▶ [EXTRACT]:
• • • • • • •
4. Time for basic example. We will sum 2 vectors. Here is formal definition.

Add the corresponding locations of A and B, and store the result in C.

Plain Old C

							void vecadd( int *A , int *B , int *C)
							{
							    for (int i = 0; i < L; i++) {
							        C[i] = A[i] + B[i];
							    }
							}
						
I hope everybody understand this code. And probably some of you write it in little changed form at your daily work. How we can make it faster? By using all of our cores.

OpenMP

							void vecadd( int *A , int *B , int *C)
							{
							    chunk = CHUNKSIZE;
							    #pragma omp parallel shared(A,B,C,chunk) private(i)
							    {
							        #pragma omp for schedule(dynamic,chunk) nowait
							        for (int i = 0; i < L; i++) {
							            C[i] = A[i] + B[i];
							        }
							    }
							}
							
I think as long as we want to stay in C and keep code readable OpenMP fits perfectly

GLSL

							#version 110

							uniform sampler2D texture1;
							uniform sampler2D texture2;

							void main() {
							    vec4 A = texture2D(texture1, gl_TexCoord[0].st);
							    vec4 B = texture2D(texture2, gl_TexCoord[0].st);
							    gl_FragColor = A + B;
							}
							
In 2001 we get first cards with Shader support. Our task is similar to blending two textures.

OpenCL

								__kernel
								void vecadd(__global int *A,
								            __global int *B,
								            __global int *C)
								{
								    int id = get_global_id(0);
								    C[id] = A[id] + B[id];
								}
							
Next step in moving Computation to GPU was or is OpenCL. It was designed as one standard to rule all platforms. It was created by Apple but now it's lead by Khronos Group with support from companies. What's going on here? We get something like thread id but in GPU world and add corresponding values.

CUDA

								__global__
								void vecadd( int *A , int *B , int *C)
								{
								    int id = blockIdx.x*blockDim.x+threadIdx.x;
								    C[id] = A[id] + B[id] ;
								}
							
2007 NVidia presents CUDA. In concepts it's similar to OpenCL but works only with NVidia cards but in return we get IDE based on Eclipse with debugger and profiler.

Not so fast

Copy data to GPU Launch kernel Check for errors Copy output back to RAM But wait. I show you code that is responsible for computation. we need put data on GPU somehow, launch our function and get results back.

Results

http://hpclab.blogspot.com/2011/09/is-gpu-good-for-large-vector-addition.html

And the results are... miserable. Comparison is from 2011 but trends are still actual. CPU is much faster. Lets take another try and instead of adding vectors try to multiple matrices.

but for harder problems

http://hpclab.blogspot.com/2011/09/is-gpu-good-for-large-vector-addition.html

This is nice. GPU overtake CPU but why it wasn't working with vectors?

How it works inside?

5. To understand it we must go deeper under the C and touch raw metal.
• • • • • • •
▶ [CHALLENGE 1]:
List every technology for which the vector addition extract shows a version of the vector-adding code.
▶ [CHALLENGE 2]:
Answer from the vector addition extract:
(a) Who created OpenCL, and who leads it now?
(b) In what year did NVidia present CUDA?
(c) In what year did the first cards with shader support appear?
▶ [CHALLENGE 3]:
Explain why the vector addition extract says the code shown so far is not the whole story for computing on the GPU.
Answer using only the vector addition extract.

▶ [GIVEN INFORMATION]:
• • • • • • •
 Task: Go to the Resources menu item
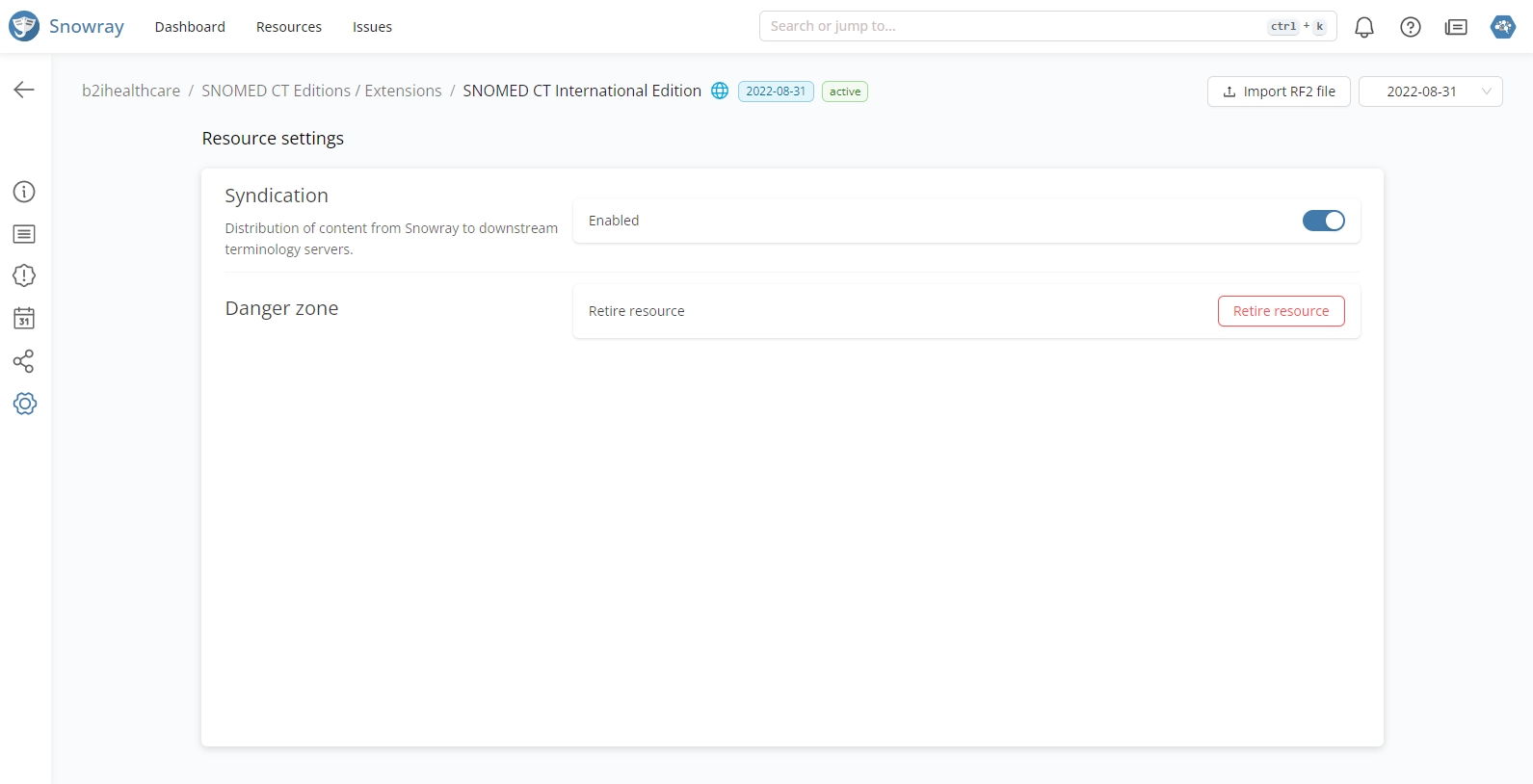coord(289,27)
• • • • • • •
▶ [COMPLETE ANSWER 1]:
Plain Old C, OpenMP, GLSL, OpenCL, CUDA

▶ [COMPLETE ANSWER 2]:
(a) Apple created it, and the Khronos Group now leads it.
(b) 2007
(c) 2001

▶ [COMPLETE ANSWER 3]:
The code shown covers only the computation itself. The data also has to be copied to the GPU, the kernel launched, errors checked, and the output copied back to RAM.